MIT World » : Institutions, Geography, and Growth - 0 views

  • ABOUT THE LECTURE:Three billion people on earth live on less than two dollars a day. A relative handful of us fare astronomically better. How do economists account for global “haves” and “have-nots”? Roberto Rigobon attributes a vast income inequality across countries to four connecting factors: luck, geography, quality of institutions, and quality of policies. If a country lies close to the 50th parallel, its citizens’ average income is six times greater than that of an equatorial country. Heat takes a toll on nation-building. Take Caribbean and Latin American countries, which experienced a wave of malaria in the 1500’s. Spanish colonists preferred to extract resources and send them home, rather than risk death by staying. Those nations developed impoverished economies and institutions that continue today. Colonists moved to cooler climes settled down, invested in the new world, and created enduring social structures.
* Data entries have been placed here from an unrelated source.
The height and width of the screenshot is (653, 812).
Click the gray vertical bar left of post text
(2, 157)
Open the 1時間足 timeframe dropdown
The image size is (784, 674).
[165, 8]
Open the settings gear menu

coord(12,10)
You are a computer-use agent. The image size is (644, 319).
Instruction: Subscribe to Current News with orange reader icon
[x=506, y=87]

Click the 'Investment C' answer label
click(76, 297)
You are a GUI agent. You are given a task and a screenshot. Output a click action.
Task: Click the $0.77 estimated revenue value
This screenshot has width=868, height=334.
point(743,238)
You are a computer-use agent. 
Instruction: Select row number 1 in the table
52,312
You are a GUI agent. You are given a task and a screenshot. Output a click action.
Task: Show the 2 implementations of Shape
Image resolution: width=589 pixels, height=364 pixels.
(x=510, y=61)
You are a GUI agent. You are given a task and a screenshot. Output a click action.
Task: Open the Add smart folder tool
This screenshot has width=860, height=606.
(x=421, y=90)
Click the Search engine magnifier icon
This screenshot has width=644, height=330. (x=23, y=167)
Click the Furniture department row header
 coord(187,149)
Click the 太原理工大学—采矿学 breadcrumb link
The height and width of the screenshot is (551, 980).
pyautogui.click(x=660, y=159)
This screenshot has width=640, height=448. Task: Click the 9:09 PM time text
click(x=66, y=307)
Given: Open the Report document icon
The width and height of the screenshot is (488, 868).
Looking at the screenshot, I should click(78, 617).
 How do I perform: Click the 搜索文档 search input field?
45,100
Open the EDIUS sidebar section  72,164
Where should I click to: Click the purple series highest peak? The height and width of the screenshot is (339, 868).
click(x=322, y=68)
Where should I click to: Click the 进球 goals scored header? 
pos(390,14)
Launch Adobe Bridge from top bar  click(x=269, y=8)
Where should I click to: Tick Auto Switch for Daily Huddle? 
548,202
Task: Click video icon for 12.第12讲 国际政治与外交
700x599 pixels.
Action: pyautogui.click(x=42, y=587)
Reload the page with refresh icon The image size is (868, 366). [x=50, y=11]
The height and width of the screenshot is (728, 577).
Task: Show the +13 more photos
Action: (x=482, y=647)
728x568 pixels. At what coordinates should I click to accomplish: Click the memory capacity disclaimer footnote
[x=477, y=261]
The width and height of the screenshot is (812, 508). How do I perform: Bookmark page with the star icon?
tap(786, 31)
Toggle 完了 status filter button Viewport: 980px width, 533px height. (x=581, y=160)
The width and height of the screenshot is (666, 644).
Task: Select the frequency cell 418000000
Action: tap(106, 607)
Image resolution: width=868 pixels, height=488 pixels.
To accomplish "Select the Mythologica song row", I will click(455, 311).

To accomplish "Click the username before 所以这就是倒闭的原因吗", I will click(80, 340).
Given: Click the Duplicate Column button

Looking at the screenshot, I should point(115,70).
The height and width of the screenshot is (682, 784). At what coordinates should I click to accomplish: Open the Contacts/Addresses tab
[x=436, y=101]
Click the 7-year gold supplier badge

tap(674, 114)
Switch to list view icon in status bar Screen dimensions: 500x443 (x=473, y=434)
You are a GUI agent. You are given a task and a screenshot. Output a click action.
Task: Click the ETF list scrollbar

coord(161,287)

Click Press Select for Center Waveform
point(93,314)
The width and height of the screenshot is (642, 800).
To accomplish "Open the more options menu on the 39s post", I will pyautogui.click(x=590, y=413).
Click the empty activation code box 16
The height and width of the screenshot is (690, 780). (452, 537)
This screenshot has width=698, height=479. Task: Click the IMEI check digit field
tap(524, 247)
Rigobon can’t recommend a single, economic, or political doctrine to help a struggling nation achieve prosperity. “The set of rules depends on a country’s culture, history and religion…. In the end the only sustainable regime is democracy, freedom of speech, and the rule of law, but how we get there isn’t irrelevant.” Rigobon encourages developing nations to embrace social and political conflict as “an opportunity to improve.”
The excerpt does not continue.